This time we have a guest post from a long time friend and colleague, Chris Lalonde. During a conversation a couple of weeks ago Chris told us what he was doing with a product called Splunk, to provide monitoring, alerting, and visibility into log files. Given the importance that we place on logging and monitoring, what Chris was doing sounded interesting. We asked Chris if he would be willing to share a little about his implementation. Chris has over 15 years of experience in information technology and has provided technology solutions for Fortune 1000 companies such as eBay, TD Bank as well as government agencies like DoD, RCMP and USSS. He holds a bachelor of mechanical engineering with a concentration in robotics from Carleton University. Chris also has three patents for authentication systems and has several others pending. He was the recipient of the Director’s Award from the United States Secret Service. And now from Chris:
Having worked in technology for 15+ years I understand how challenging it can be to get visibility across your entire platform, apparently the folks who started Splunk understood this as well. What is Splunk, well it’s a tool you can use to collect data from virtually any server in virtually any format and carry out alerting, ad-hoc searches and large scale reporting.
You install the Splunk client on each of the servers you want to monitor. Currently Splunk supports Windows, Linux, OSX, Solaris, BSD and AIX so the vast majority of platforms are covered. The client typically installs in a few minutes and if you spend a little time pre-configuring things it’s easy to automate the install. Once it’s installed you have a few options you can either run a full server on each machine or turn them into lightweight forwarders and consolidate your logs. I’d recommend the latter since it gives you the log aggregation you more than likely want and the light weight clients use fewer resources than the full blown server. Additionally you can point traditional data sources at Splunk, have lots of syslogs running around why not point them at your central Splunk server and get them indexed and searchable as well.

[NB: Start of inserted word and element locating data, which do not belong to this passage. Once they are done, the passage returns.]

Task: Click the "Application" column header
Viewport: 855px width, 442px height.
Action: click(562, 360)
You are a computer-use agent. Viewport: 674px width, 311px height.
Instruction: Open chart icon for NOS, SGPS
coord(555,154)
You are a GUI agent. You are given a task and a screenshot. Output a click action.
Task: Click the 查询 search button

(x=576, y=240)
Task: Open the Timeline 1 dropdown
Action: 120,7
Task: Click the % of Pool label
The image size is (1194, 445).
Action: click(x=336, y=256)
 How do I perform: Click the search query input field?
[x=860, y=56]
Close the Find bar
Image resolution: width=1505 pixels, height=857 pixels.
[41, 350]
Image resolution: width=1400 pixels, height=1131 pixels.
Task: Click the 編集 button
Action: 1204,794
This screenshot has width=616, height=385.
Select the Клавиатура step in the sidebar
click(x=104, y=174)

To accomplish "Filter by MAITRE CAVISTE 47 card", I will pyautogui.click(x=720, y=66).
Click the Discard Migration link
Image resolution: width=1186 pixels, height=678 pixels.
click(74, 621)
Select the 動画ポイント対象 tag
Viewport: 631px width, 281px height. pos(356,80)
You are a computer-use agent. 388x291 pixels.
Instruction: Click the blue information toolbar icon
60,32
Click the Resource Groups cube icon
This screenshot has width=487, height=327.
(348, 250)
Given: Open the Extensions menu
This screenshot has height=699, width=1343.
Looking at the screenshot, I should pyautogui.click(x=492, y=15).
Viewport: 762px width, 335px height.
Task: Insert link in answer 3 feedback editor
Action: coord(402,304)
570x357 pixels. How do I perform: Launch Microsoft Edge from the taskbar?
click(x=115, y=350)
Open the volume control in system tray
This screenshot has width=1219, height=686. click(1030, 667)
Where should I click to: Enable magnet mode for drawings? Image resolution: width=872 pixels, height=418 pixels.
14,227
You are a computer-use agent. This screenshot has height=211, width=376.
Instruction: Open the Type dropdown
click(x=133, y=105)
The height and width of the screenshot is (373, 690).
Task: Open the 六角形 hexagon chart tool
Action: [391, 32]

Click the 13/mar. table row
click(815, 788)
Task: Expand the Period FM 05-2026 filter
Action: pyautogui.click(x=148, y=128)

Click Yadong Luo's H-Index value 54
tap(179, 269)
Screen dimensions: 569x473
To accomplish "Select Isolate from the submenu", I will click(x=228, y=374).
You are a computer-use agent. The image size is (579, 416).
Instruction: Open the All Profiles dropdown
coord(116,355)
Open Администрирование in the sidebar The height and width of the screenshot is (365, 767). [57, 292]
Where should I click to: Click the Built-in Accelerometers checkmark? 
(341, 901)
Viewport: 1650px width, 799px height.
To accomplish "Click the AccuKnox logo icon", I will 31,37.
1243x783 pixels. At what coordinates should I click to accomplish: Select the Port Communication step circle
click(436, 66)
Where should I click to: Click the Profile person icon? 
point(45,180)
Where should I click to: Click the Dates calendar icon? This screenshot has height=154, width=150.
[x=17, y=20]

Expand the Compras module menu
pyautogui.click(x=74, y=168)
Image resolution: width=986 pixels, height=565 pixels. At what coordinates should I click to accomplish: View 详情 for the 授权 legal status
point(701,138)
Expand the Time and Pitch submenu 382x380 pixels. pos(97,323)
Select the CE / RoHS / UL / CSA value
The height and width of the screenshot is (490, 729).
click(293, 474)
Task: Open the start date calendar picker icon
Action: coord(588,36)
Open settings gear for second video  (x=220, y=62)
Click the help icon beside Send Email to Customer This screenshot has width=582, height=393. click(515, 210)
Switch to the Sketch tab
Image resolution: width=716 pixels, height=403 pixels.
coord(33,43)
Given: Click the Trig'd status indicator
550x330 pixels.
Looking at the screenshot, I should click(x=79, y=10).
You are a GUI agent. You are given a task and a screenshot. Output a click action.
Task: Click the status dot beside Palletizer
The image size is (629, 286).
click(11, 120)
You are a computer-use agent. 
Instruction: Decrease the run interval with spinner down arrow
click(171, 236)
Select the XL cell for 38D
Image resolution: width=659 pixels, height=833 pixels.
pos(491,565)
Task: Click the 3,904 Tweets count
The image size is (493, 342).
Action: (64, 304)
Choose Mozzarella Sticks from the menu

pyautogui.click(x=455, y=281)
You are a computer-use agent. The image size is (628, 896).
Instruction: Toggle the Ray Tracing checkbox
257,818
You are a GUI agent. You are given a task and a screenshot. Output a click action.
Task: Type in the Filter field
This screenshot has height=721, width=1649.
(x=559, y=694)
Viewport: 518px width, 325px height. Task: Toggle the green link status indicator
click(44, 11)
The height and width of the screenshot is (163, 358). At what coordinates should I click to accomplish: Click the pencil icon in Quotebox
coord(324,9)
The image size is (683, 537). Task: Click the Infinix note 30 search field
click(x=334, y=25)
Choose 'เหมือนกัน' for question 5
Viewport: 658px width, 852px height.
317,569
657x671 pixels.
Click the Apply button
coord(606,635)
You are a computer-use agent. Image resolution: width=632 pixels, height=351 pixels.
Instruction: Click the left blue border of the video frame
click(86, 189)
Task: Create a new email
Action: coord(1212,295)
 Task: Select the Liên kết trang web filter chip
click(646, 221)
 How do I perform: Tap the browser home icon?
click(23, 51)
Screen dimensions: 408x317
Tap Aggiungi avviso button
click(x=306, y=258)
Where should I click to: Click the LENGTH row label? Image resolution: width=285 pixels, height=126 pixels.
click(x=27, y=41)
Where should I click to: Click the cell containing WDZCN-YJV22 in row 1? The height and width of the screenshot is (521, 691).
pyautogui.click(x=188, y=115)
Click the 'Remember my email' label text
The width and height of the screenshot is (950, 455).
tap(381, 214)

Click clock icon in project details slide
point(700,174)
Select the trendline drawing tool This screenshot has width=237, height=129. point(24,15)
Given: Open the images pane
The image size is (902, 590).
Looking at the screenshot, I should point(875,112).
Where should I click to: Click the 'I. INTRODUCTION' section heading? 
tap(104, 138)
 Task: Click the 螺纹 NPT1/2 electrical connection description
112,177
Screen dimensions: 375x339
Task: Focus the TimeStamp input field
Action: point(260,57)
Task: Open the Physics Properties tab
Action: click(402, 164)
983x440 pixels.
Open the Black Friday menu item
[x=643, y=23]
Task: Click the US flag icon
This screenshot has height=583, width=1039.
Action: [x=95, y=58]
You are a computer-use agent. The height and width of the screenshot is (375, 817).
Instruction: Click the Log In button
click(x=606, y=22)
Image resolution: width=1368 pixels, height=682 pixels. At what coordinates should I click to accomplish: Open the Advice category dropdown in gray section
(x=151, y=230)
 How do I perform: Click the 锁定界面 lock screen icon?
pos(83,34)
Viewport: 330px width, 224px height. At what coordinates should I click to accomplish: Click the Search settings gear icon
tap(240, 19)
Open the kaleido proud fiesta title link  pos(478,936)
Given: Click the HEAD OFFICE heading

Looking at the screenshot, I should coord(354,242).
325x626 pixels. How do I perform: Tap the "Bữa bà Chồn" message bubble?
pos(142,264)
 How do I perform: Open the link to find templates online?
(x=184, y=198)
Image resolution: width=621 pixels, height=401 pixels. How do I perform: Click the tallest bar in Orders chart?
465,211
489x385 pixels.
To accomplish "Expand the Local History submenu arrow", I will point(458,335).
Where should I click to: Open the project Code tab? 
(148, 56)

Once you’ve got Splunk installed on your servers the uses are pretty much endless. The simplest and most obvious is system/log monitoring and alerting. You can just point Splunk at a log directory and it will automatically analyze and index all the files in that directory. Spunk will also attempt to parse the elements of the files so you can do searches on virtually every element of your file. Need to know how many times that URL was called with variable “foo” in it? Just go into the search app and type in something like “http://” “foo” and all the results are shown in two ways 1) in a graphical timeline showing the count per unit of time (hrs, days, min) and 2) in detail below the graph where you can expand out and literally get the section of the specific log file with those results.
That’s the simple version, let’s try something more interesting. Say you automatically roll code to your site and that you’d like a way to verify that code rolling tool did its job. Well just point Splunk at the directory your code rolls and configure Splunk to monitor changes to that directory and bingo once the code is in place Splunk will see the file changes. Now you can either manually search for those files or have Splunk send you an alert with the list of files that have changed in those directories.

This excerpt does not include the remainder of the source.